BEGIN Source information
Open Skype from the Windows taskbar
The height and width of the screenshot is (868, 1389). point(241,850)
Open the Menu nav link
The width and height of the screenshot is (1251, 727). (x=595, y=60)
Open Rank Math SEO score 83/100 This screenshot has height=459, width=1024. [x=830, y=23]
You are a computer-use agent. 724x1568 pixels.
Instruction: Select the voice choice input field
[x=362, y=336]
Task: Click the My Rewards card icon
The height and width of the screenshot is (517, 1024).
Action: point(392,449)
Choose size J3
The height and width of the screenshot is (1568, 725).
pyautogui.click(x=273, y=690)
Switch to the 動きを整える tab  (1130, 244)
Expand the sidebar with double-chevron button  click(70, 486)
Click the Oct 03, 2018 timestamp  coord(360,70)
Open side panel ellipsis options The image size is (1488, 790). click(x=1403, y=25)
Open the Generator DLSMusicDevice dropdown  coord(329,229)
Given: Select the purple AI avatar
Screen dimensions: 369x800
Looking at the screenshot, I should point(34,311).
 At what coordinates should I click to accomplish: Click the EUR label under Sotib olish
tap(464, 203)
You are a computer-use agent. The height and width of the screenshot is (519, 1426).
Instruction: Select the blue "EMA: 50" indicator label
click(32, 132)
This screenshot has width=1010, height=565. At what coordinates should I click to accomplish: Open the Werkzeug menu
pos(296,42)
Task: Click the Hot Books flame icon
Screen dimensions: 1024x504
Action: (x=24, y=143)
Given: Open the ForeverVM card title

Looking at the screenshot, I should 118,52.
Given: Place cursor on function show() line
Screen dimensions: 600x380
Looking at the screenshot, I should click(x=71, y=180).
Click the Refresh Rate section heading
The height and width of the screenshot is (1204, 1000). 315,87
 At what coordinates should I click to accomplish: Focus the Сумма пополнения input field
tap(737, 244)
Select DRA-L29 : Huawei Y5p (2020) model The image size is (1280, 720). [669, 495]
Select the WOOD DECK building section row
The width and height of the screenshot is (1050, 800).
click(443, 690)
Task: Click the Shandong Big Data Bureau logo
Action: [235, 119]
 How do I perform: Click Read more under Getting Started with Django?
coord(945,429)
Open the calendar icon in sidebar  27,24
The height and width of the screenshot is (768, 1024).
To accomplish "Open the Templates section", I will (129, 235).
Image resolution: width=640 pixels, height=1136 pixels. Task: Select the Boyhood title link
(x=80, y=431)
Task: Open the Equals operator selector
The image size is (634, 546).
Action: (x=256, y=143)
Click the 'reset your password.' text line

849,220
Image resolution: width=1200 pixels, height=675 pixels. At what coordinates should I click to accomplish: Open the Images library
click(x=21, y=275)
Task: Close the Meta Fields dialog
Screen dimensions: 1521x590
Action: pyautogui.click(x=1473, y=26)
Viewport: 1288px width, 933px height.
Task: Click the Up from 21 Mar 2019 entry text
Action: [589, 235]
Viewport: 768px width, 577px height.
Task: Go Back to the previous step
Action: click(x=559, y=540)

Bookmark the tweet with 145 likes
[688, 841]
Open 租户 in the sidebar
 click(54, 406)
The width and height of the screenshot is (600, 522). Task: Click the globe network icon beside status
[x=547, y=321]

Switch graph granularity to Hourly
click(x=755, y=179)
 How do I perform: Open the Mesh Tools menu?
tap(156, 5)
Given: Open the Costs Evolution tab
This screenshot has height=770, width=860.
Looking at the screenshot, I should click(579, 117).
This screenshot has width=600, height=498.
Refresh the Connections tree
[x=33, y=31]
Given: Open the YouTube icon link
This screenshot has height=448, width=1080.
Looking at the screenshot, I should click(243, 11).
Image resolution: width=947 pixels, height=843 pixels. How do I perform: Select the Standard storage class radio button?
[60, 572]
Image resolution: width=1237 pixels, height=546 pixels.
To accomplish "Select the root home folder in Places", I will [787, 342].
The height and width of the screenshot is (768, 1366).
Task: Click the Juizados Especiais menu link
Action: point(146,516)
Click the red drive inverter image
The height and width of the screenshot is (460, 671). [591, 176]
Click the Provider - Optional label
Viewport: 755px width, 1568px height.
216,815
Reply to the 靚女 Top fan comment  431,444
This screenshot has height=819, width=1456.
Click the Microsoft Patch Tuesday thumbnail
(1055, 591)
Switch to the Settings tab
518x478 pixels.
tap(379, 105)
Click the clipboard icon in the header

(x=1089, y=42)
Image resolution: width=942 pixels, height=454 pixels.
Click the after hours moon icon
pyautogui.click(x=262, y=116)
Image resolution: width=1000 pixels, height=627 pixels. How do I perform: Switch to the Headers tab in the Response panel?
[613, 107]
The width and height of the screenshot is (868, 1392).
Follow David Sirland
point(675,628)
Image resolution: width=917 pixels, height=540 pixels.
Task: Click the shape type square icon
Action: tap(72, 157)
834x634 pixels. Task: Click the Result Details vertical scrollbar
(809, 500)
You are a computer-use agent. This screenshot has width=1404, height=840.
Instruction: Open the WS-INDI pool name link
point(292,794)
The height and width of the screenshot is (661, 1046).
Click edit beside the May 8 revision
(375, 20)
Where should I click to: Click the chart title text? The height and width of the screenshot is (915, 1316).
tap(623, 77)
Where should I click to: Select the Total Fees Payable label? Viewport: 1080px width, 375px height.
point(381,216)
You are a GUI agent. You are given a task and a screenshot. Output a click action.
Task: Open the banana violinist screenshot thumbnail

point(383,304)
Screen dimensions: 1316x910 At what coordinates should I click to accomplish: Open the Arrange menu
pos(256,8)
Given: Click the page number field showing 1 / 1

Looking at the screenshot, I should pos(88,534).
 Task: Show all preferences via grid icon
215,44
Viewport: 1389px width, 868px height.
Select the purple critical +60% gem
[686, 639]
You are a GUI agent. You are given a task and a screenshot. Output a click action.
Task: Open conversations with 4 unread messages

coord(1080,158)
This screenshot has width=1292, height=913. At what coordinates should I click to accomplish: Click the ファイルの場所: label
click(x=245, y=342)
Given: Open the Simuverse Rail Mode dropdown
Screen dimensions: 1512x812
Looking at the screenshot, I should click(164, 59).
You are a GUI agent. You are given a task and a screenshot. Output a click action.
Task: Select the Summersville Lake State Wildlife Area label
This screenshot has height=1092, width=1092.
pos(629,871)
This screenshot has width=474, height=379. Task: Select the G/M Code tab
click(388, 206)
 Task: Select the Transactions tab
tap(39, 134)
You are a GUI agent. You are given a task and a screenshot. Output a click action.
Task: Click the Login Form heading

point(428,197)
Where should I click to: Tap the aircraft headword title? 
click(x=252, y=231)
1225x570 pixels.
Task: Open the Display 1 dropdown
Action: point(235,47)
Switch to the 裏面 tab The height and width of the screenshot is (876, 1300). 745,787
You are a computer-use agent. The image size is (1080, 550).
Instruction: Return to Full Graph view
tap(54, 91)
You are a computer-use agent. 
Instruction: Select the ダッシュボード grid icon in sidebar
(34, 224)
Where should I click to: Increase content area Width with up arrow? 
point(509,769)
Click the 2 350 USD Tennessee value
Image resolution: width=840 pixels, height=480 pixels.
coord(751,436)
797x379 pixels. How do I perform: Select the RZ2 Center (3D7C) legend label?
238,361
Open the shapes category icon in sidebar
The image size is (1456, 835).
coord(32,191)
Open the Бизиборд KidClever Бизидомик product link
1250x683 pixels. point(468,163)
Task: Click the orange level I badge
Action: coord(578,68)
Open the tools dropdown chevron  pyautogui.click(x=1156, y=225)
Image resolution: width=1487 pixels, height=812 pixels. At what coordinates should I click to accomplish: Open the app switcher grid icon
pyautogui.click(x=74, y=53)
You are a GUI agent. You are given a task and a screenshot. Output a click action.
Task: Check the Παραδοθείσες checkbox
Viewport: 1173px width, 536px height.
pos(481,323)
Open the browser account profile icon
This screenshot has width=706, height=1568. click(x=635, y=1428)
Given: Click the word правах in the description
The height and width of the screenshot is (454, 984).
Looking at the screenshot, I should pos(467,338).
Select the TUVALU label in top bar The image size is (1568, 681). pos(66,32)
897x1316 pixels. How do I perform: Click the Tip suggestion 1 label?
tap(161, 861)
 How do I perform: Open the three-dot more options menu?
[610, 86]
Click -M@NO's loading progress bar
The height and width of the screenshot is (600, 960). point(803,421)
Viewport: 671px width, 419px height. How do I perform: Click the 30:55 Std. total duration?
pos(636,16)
END Source information
▸ **Your instructions**: Search the data above for the word "computer" and show every line that has it.

▸ **Exercise answer**:
You are a computer-use agent. 724x1568 pixels.
You are a computer-use agent. The height and width of the screenshot is (519, 1426).
You are a computer-use agent. This screenshot has width=1404, height=840.
You are a computer-use agent. The image size is (1080, 550).
You are a computer-use agent. 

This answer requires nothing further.